Tens of billions more pounds were wiped off the London Stock Exchange yesterday, in the wake of Lloyds Banking Group (LBG) reporting its HBOS subsidiary made a £10.8bn loss last year.
LBG added that 2008 profits at its Lloyds TSB business were down 80 per cent at £807m.
The group is 43 per cent owned by the taxpayer, has received £17bn in state aid so far and is in negotiations for £250bn more support via the government’s Assets Protection Scheme that has taxpayers insuring banks’ ‘toxic’ assets i.e. worthless paper.
The results dragged the price of shares in Lloyds Banking Group down 26 per cent.
Unite trade union joint general secretary Derek Simpson said: ‘The huge losses announced by Lloyds Banking Group further illustrate the dire straits in which the financial system finds itself.

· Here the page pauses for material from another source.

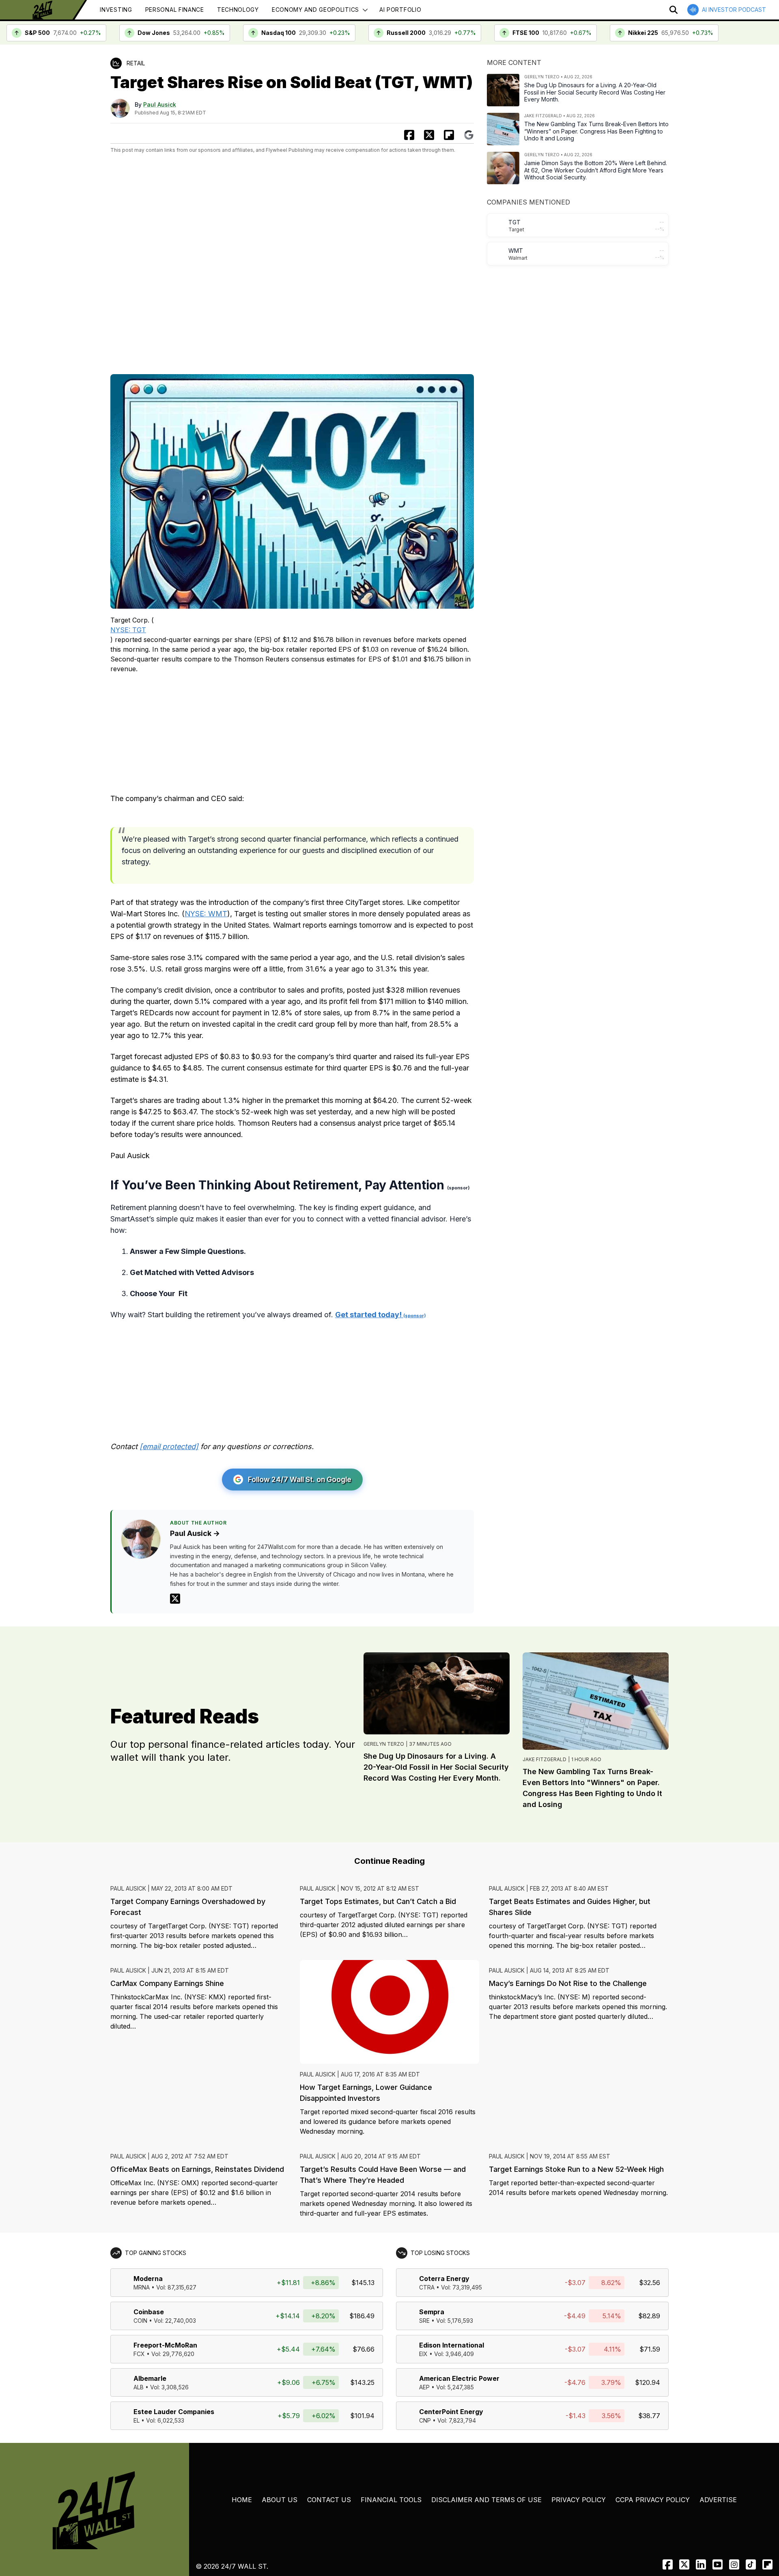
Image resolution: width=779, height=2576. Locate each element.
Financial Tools (391, 2500)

‘More than ever, it is essential that the new Lloyds Banking Group retains and protects its hard working staff.’
LBG said it faced another ‘challenging year’ in 2009 with chief executive Eric Daniels, warning that more than £100m in cost savings had been identified and there would be some staffing reductions.
He added that most of those were expected to be achieved through natural turnover and voluntary retirement plans.
Meanwhile, as the row over its former chief executive’s £16bn pensions continued, shares in Royal Bank of Scotland were down 17 per cent a day after it reported losses of £24.1bn.
Prime minister Brown threatened to resort to legal action after former RBS boss Fred Goodwin said he had no intention of giving up his £650,000 a year pension, insisting that City Minister Lord Myners had approved the pension.
GMB general secretary Paul Kenny commented on reports that Myners knew of the additional payment of £8m bonus into Goodwin’s pension pot.
Kenny said: ‘If reports are true that Lord Myners agreed that Sir Fred Goodwin should get a bigger pension than he was legally entitled to, or even worse if he did not check what sort of pension he was going to get, he should go.’
l Figures out yesterday revealed the US economy shrank by a huge 6.2 per cent in the last three months of 2008, a far sharper fall than had previously been reported.
A slump in exports and the biggest fall in consumer spending in 28 years (4.3 per cent down in the final quarter) dragged the GDP shrinkage figure down from the 3.8 per cent estimate given earlier.
Over the whole of 2008, the economy grew by 1.1 per cent the Commerce Department said, the slowest pace since 2001.
Exports fell at the sharpest rate since 1970 at an annual rate of 23.6 per cent, down from 19.7 per cent.
Meanwhile, Citigroup and the US Treasury have reached a deal that sees the government increase its stake in the ailing bank from eight per cent to 40 per cent.
Citi has already received $45bn in Treasury cash, as well as guarantees protecting it from the bulk of losses on $306bn of risky investments.
The latest agreement involves the government converting some of its preferred stock in Citi to common shares and is dependent on Citi raising extra private capital.